I guess we should also try to turn the appropriate fake-mail-server
scripts into exim test scripts.
I'd like to see which test shows the vulnerability and your results.
Jeremy, Heiko, is it OK to be discussing this here ?
On Wed, 5 Jan 2022, Harry Mills via Exim-dev wrote:
Hi Andrew,
You are correct. I have setup a test network with the fake-mail-server
running in a VM and I am liaising with the SecVuln guys at the moment to see
if I can reproduce the test they say shows the vulnerability when Exim is
sending email.
Best wishes,
Harry
On 04/01/2022 19:33, Andrew C Aitchison wrote:
On Tue, 4 Jan 2022, Harry Mills via Exim-dev wrote:
Hi Jeremy,
Thanks for the swift reply. Here is the (anonymised) output of the test
tool for reference.
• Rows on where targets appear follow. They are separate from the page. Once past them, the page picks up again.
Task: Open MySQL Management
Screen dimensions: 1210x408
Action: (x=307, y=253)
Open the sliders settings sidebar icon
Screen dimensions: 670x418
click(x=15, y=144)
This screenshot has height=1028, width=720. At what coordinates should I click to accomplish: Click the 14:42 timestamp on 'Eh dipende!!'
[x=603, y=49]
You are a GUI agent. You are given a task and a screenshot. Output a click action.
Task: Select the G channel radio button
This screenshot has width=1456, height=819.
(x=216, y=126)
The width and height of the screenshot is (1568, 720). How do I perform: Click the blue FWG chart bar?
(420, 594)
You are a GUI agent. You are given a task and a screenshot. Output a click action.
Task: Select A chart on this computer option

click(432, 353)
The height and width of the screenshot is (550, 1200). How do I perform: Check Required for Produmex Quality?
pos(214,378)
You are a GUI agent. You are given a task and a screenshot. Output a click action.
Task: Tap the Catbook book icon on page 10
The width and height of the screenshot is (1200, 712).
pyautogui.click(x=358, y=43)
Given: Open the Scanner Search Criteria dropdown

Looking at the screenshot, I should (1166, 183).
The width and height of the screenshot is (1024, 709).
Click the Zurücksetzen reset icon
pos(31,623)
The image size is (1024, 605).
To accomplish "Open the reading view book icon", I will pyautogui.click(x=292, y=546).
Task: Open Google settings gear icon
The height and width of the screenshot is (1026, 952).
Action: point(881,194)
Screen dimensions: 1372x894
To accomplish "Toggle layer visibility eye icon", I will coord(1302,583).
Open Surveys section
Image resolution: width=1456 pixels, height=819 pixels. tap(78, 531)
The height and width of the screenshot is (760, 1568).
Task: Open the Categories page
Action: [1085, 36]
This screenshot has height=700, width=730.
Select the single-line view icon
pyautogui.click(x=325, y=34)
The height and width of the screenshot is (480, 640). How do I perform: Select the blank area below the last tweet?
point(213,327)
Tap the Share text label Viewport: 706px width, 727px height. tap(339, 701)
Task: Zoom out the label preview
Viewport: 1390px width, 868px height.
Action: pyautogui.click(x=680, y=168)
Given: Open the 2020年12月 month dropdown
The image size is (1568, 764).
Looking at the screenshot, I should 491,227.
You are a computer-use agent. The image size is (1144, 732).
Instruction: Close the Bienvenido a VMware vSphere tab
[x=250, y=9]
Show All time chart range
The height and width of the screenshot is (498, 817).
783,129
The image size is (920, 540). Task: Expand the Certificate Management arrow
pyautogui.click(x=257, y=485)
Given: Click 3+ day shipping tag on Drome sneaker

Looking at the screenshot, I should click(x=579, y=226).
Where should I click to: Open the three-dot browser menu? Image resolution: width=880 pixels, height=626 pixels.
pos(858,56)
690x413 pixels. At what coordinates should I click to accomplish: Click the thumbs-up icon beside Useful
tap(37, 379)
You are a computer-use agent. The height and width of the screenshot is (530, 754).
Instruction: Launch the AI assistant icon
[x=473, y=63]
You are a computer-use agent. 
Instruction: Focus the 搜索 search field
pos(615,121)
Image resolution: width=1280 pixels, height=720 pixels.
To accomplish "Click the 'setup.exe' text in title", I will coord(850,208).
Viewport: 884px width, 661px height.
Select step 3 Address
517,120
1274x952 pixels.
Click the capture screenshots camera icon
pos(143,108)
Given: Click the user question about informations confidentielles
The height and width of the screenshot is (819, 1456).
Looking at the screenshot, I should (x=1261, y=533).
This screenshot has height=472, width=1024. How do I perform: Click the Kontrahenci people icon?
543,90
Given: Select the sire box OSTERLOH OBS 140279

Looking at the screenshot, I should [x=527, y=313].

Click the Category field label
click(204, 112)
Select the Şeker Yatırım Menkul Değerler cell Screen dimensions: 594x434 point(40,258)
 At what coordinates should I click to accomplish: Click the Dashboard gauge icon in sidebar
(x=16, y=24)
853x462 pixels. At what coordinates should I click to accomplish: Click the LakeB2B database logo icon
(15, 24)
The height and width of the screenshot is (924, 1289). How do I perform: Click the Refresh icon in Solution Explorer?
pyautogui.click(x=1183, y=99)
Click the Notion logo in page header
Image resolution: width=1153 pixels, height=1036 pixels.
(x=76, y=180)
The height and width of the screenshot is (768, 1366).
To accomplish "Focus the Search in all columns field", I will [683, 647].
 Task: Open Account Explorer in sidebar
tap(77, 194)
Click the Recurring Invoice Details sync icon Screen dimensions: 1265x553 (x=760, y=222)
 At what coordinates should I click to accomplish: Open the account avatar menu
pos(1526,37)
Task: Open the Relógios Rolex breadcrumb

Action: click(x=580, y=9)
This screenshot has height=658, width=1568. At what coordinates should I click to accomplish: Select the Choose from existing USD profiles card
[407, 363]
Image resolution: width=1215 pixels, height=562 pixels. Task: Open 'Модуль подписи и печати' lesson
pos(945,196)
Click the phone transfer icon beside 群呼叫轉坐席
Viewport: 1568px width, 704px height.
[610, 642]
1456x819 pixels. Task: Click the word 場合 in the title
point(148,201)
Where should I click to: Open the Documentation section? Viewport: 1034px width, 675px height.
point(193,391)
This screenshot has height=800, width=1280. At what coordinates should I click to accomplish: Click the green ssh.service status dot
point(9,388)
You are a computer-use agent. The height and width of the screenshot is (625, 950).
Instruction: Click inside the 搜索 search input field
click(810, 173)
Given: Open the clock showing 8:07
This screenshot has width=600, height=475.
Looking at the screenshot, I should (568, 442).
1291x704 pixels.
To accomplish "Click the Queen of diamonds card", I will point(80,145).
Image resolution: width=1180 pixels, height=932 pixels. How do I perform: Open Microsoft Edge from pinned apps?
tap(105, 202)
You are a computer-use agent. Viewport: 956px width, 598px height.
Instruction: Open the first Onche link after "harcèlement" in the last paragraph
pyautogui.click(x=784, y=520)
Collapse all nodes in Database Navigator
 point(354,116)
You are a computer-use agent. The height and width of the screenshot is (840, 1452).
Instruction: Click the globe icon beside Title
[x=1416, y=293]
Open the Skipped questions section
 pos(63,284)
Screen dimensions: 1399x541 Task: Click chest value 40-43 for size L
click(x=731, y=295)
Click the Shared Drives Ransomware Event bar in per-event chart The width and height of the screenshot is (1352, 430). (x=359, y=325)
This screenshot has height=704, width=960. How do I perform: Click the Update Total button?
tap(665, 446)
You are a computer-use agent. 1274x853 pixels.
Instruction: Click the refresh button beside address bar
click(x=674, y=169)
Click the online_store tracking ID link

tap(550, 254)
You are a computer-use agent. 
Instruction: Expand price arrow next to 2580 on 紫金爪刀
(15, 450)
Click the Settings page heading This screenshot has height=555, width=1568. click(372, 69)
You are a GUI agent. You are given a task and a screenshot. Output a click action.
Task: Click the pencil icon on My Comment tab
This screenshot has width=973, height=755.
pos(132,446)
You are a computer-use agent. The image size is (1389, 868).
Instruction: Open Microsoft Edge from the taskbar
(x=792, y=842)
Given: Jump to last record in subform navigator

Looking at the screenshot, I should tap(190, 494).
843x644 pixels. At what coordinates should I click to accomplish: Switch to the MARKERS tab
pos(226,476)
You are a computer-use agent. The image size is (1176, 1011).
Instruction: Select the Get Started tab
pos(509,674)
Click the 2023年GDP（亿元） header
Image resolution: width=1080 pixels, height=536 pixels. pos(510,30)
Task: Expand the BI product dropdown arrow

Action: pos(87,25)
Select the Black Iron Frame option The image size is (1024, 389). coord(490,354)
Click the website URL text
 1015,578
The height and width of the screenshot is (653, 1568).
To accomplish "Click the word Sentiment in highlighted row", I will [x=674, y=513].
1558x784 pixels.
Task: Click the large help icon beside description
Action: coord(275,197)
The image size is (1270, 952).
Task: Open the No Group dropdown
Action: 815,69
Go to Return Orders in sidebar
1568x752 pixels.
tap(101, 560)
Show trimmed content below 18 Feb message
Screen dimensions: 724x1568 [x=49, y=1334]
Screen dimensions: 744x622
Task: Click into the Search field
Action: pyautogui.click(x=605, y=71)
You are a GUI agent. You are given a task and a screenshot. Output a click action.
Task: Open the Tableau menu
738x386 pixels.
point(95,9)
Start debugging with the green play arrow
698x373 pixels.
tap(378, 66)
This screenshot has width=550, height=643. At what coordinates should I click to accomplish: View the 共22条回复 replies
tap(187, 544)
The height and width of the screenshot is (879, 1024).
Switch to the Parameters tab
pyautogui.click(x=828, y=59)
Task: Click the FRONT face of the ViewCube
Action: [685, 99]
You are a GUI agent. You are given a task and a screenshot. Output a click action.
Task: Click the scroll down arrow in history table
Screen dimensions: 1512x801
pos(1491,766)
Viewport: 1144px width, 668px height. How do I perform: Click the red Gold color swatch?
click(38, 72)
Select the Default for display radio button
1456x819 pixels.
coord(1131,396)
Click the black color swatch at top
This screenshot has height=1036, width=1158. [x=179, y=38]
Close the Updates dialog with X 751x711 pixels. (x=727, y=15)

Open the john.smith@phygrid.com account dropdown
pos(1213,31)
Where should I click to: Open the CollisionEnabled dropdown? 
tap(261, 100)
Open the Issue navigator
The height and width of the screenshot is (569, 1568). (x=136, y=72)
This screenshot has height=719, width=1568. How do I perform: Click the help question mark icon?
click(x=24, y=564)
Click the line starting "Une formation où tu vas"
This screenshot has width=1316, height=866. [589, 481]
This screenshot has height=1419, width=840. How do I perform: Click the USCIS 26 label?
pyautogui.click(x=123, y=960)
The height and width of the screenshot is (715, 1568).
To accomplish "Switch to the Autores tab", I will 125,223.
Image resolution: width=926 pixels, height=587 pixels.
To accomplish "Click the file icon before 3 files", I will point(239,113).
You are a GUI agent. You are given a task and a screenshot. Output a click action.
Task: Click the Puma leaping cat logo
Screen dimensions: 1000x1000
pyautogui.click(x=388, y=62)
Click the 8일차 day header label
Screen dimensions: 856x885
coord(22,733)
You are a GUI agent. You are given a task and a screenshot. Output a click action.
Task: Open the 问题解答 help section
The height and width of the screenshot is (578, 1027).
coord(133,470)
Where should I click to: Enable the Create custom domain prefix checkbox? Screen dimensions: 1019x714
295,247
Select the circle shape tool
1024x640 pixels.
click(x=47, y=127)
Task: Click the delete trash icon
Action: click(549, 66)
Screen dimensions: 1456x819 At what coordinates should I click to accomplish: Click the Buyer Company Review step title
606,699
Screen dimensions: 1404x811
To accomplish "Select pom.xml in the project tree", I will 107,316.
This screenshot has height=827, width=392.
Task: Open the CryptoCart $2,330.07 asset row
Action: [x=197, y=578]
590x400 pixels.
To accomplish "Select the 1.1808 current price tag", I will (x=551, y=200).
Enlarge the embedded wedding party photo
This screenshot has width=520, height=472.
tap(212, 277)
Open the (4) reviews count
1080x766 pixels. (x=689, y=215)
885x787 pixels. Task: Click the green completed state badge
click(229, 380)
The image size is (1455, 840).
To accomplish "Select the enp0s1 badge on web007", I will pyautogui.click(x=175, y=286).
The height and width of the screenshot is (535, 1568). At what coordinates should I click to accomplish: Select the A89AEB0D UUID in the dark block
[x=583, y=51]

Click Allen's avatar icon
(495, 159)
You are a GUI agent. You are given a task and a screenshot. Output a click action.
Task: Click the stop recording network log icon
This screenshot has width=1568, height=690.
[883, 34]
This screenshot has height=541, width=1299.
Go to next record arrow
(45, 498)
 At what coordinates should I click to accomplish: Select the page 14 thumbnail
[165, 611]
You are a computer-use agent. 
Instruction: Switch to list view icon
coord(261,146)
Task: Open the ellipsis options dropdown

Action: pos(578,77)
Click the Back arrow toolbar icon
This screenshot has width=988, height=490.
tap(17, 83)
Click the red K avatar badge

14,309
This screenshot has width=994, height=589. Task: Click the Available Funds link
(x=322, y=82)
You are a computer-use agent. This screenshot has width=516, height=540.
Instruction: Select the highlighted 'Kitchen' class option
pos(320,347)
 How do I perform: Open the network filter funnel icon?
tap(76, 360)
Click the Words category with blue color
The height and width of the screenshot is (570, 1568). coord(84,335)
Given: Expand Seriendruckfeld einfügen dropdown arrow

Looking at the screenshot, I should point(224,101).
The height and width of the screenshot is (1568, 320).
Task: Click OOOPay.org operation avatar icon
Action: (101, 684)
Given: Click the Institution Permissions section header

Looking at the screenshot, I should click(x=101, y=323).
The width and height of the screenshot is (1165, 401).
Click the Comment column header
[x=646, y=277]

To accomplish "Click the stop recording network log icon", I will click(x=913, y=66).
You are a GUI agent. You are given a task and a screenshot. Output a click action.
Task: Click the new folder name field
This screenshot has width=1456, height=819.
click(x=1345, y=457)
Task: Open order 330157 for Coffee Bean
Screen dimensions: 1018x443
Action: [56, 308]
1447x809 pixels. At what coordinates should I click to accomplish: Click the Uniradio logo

It looks like exim 4.94.2 (Centos 8) is not
vulnerable:
python3 ./command-injection-tester --smtp <MAILSERVER>
As I understand https://nostarttls.secvuln.info/
command-injection-tester only tests for bugs when exim is receiving email;
to test for the *response* injection bugs in CVE-2021-38371, when exim is
sending email, you need to use
https://github.com/Email-Analysis-Toolkit/fake-mail-server
which looks more involved to me.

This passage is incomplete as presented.